- Task to complete: Reply with nothing but how many lines in the entries below include "computer".

######

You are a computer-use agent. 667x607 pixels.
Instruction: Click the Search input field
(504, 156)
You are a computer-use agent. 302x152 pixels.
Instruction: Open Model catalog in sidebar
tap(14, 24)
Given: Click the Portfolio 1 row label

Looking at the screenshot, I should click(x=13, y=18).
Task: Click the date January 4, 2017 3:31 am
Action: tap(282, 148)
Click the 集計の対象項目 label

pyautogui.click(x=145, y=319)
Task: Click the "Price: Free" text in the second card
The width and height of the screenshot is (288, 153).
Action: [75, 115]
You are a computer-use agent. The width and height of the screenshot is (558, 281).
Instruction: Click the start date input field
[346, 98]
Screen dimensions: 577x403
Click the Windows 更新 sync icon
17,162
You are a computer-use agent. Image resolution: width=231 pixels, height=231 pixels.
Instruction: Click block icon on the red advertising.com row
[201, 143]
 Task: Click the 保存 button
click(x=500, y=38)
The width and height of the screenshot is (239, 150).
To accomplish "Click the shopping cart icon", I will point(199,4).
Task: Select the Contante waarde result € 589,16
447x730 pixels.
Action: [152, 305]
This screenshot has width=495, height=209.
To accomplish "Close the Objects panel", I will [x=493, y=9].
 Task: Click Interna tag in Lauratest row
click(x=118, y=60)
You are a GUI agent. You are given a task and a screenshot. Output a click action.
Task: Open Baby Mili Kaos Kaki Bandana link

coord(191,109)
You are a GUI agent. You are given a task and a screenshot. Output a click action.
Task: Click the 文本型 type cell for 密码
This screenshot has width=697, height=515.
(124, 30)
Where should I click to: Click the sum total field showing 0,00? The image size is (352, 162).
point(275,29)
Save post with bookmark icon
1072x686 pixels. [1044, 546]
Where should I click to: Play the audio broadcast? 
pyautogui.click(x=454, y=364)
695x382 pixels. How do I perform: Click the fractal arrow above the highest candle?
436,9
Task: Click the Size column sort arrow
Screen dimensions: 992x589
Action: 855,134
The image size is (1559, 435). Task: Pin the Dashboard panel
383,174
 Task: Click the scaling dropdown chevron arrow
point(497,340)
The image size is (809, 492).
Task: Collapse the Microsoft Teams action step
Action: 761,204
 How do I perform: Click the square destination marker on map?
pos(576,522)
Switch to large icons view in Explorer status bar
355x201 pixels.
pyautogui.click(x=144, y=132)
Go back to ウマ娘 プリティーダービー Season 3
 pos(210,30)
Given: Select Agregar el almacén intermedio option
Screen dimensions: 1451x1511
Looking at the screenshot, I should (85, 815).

######

- Response to the task: 4